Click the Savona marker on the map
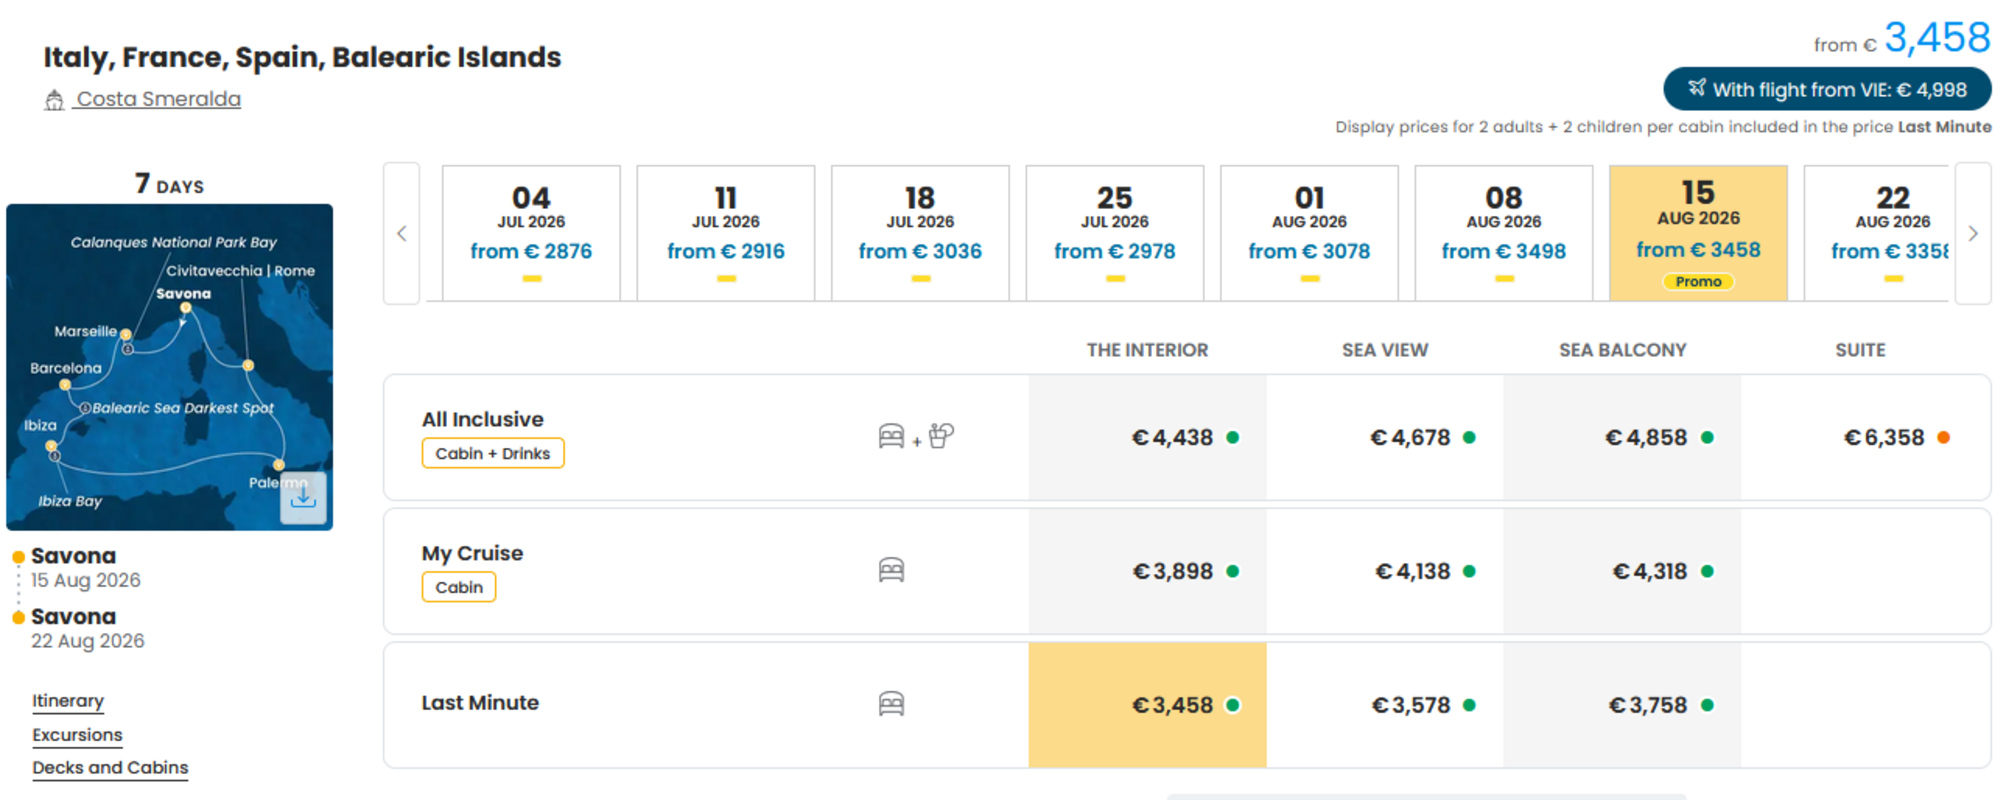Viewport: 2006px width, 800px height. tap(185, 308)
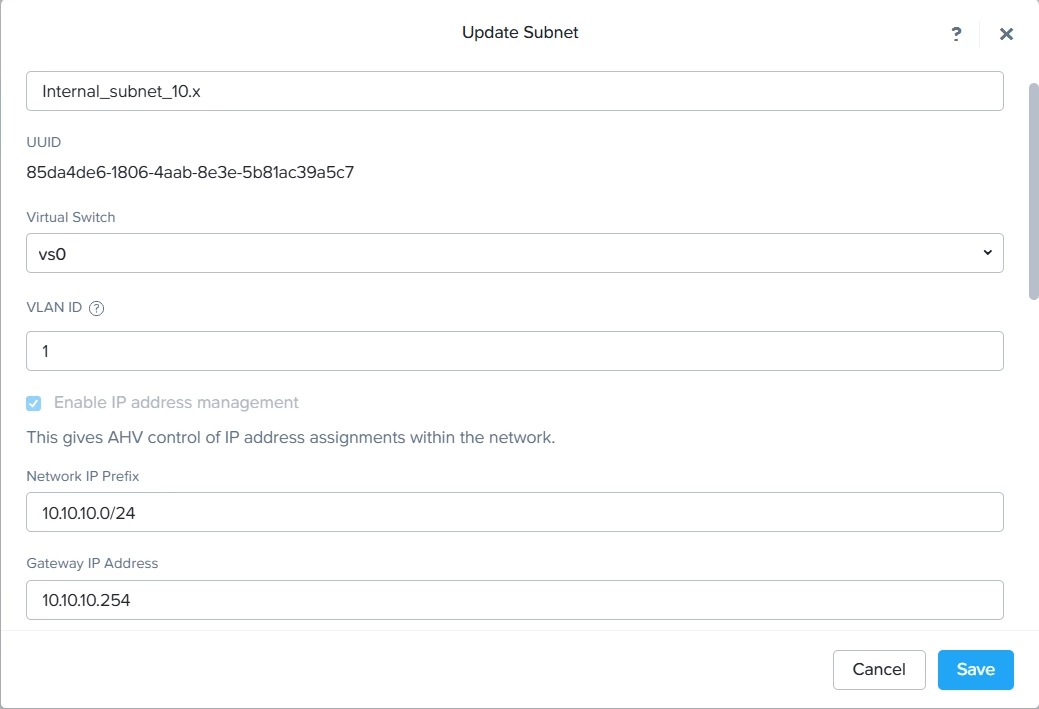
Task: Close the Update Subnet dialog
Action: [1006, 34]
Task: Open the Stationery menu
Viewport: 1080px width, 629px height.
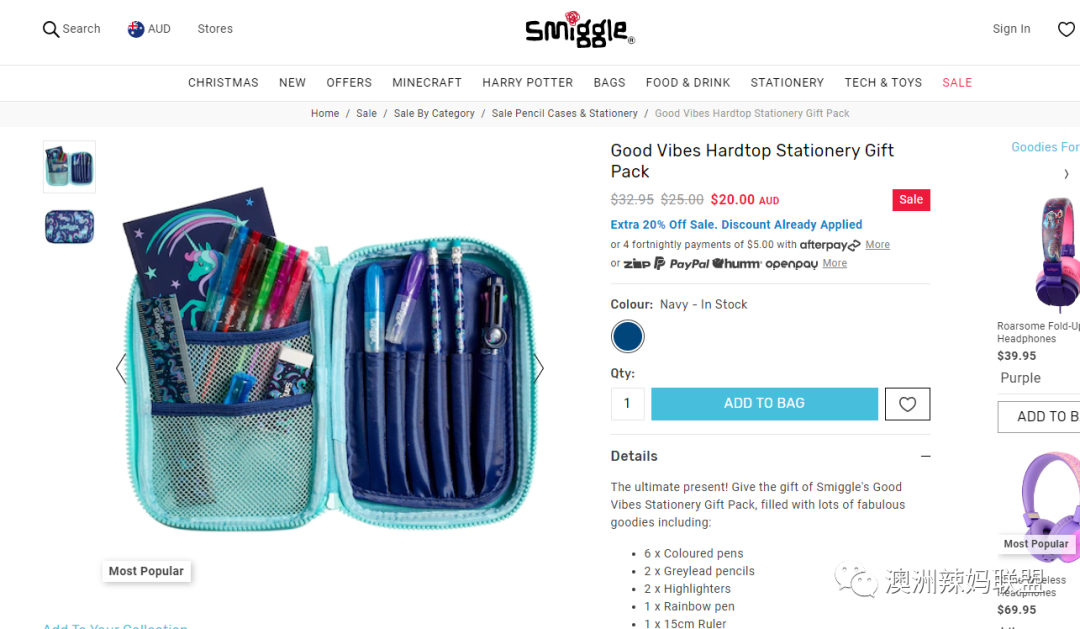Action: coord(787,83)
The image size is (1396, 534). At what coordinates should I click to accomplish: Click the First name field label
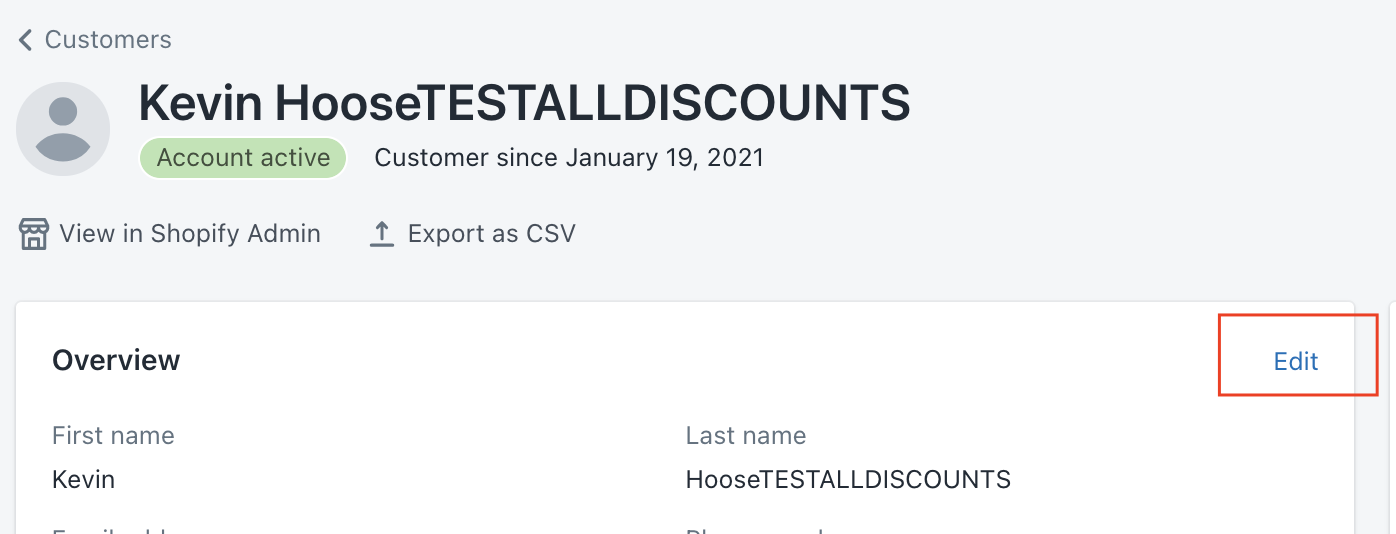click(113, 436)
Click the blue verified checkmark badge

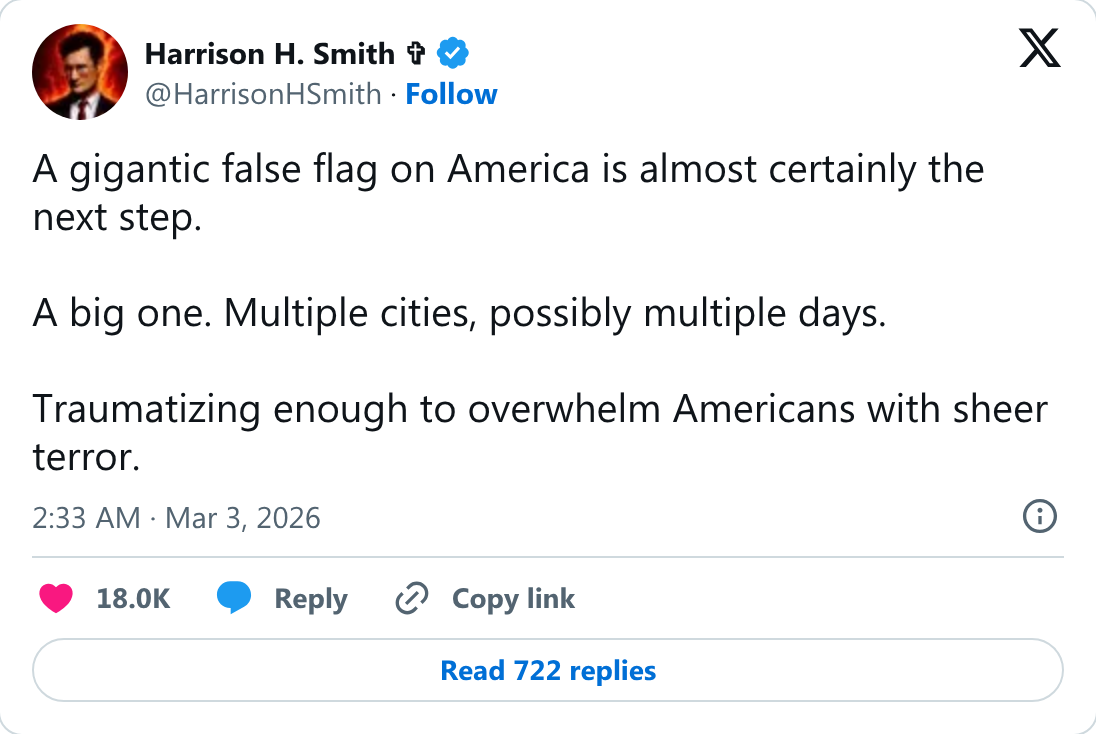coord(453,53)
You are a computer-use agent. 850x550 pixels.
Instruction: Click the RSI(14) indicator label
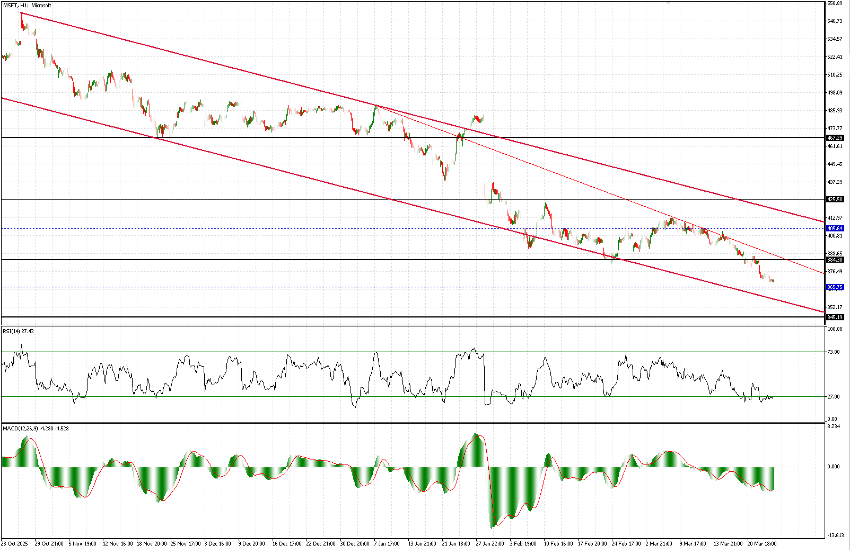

- SET TASK -
Could you retype these entries exactly as they are, leaving out the pictures?

- WRITTEN SOLUTION -
Click the Savona marker on the map
Viewport: 2006px width, 800px height. tap(185, 308)
Task: Close the Update Subnet dialog
Action: [1006, 34]
Task: Open the Stationery menu
Viewport: 1080px width, 629px height.
Action: coord(787,83)
The image size is (1396, 534). At what coordinates should I click to accomplish: Click the First name field label
click(113, 436)
Click the blue verified checkmark badge

coord(453,53)
You are a computer-use agent. 850x550 pixels.
Instruction: Click the RSI(14) indicator label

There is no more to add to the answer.